[Records]
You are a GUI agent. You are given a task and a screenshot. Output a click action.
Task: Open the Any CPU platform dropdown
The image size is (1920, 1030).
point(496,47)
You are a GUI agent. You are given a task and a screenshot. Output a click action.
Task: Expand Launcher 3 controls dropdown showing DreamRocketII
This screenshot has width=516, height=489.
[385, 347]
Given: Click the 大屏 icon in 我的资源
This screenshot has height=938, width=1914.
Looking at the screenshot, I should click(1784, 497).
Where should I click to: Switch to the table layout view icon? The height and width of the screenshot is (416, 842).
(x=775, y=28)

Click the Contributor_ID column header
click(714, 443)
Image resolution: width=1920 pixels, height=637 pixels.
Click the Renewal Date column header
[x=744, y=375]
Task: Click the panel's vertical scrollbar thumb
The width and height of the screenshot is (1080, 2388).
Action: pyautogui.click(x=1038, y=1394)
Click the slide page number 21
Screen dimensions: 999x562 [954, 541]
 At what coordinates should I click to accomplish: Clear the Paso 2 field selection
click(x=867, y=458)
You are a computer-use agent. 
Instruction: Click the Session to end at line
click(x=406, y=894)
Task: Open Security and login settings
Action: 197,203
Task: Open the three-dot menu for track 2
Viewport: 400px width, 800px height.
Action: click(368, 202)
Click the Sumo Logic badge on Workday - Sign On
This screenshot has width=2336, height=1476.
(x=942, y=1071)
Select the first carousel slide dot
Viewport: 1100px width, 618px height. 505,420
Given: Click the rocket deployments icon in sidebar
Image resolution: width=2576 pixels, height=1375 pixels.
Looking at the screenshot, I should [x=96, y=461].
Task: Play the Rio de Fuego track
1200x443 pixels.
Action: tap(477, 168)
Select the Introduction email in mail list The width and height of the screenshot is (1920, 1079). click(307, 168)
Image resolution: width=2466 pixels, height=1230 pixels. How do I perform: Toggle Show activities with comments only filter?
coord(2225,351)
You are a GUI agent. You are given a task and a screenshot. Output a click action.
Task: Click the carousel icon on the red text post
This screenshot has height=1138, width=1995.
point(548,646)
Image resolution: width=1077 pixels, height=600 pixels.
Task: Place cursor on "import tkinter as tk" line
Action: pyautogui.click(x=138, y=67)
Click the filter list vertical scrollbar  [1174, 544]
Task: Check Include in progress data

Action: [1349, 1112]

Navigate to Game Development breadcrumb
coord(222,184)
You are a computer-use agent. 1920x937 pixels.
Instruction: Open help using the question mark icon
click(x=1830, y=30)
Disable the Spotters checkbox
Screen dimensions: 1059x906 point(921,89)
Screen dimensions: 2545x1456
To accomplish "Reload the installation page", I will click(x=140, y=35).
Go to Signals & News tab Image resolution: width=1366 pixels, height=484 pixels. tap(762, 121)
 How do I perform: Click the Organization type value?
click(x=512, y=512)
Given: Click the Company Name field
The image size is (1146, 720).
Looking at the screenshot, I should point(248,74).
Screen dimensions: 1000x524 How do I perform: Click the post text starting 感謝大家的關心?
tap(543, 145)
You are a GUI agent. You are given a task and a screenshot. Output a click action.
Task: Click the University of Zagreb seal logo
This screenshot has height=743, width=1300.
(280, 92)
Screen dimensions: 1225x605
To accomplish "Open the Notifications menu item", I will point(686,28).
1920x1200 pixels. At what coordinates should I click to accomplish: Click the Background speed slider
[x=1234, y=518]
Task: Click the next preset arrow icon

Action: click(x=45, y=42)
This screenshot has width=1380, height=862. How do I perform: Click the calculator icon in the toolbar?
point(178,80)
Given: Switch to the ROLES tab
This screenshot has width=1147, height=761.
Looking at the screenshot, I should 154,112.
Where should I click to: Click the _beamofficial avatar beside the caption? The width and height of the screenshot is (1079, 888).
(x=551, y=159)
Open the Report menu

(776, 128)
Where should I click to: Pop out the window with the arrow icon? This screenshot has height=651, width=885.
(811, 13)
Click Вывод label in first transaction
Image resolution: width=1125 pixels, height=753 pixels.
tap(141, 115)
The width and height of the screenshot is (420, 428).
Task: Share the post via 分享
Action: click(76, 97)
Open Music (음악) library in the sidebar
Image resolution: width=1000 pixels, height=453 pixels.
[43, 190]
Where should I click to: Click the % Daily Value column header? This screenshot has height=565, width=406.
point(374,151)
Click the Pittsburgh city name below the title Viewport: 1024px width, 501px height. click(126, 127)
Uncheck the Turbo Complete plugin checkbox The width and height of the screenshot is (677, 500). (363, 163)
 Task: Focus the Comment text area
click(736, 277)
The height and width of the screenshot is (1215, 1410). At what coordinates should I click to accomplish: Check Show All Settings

◆ **PROBLEM DESCRIPTION**
Reproduce the listing lines without any change, starting at the line containing "Image resolution: width=2466" and ending at the line containing "coord(222,184)", with both of those lines included.

◆ **SOLUTION FOR THIS EXERCISE**
Image resolution: width=2466 pixels, height=1230 pixels. How do I perform: Toggle Show activities with comments only filter?
coord(2225,351)
You are a GUI agent. You are given a task and a screenshot. Output a click action.
Task: Click the carousel icon on the red text post
This screenshot has height=1138, width=1995.
point(548,646)
Image resolution: width=1077 pixels, height=600 pixels.
Task: Place cursor on "import tkinter as tk" line
Action: pyautogui.click(x=138, y=67)
Click the filter list vertical scrollbar  [1174, 544]
Task: Check Include in progress data

Action: [1349, 1112]

Navigate to Game Development breadcrumb
coord(222,184)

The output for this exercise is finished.